Building geospatial foundation models via continual pretraining
New approach enables sustainable machine learning for remote-sensing applications.
Geospatial technologies have rapidly ascended to a position of paramount importance across the globe. By providing a better understanding of Earth's ever-evolving landscape and our intricate interactions with the environment, these technologies help us navigate complex global challenges. As the volume of geospatial data increases, researchers are exploring ways to bring the full power of deep learning to bear on its analysis.

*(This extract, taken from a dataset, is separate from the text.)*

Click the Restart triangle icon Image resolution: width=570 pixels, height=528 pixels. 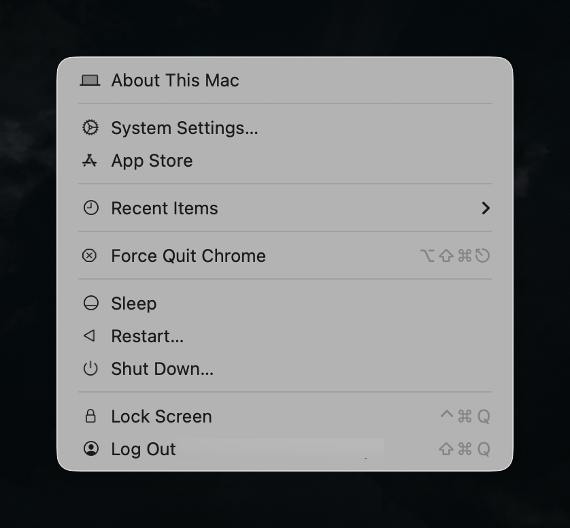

In the area of artificial intelligence (AI), foundation models have emerged as a transformative technology, offering unparalleled performance in domains such as computer vision and natural-language processing. However, when existing image-embedding models are adapted to the geospatial domain, they tend to fall short because of the inherent differences between natural images and remote sensing data. On the other hand, training geospatial-specific models from the ground up is resource intensive, time consuming, and environmentally costly.

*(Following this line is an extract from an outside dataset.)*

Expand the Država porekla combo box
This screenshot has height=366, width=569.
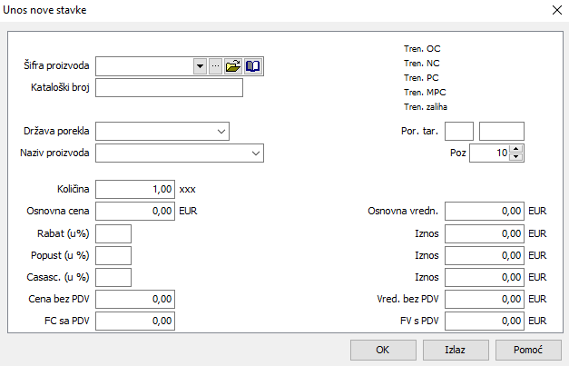(x=221, y=132)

In our recent work “Towards geospatial foundation models via continual pretraining”, published at the 2023 International Conference on Computer Vision (ICCV), we show how to craft more-powerful geospatial foundation models while keeping resource demands in check. Rather than following the usual playbook, we explore the potential of continual pretraining, which involves further refining existing foundation models for specific domains through a secondary pretraining phase. A refined model can then be fine-tuned for various downstream tasks within its domain.
In tests, we compared our approach to six baselines on seven downstream datasets covering tasks such as change detection, classification, multilabel classification, semantic segmentation, and super-resolution. Across all seven tasks, our approach significantly outperformed the baselines.

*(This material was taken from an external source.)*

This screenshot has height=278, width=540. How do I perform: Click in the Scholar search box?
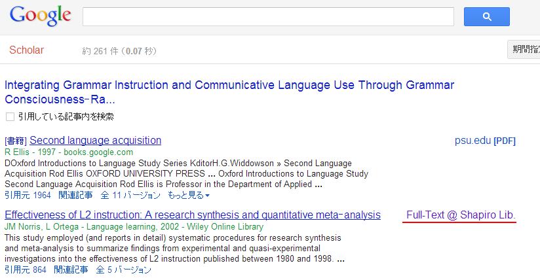pos(268,17)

Our approach has the potential to enhance performance by using large-scale ImageNet representations as a foundation upon which robust geospatial models can be constructed. The computer vision community continuously improves natural-image models, offering a consistent source of better-performing baseline models. Our approach opens the door for geospatial models to harness these advances with minimal resource consumption, ultimately leading to sustainable benefits for the geospatial community.
Building an effective foundation model begins with data selection. A common choice for pretraining geospatial models is data from the Sentinel-2 satellite. However, simply having a large corpus of such imagery isn't enough.
To pretrain our geospatial model, we use the type of self-supervision that’s become standard for foundation models: in a process known as masked image modeling (MIM), we mask out elements of the input images, and the model learns to fill them in. But in this context, the lack of complexity and variability in the Sentinel-2 data can make the reconstruction task too straightforward.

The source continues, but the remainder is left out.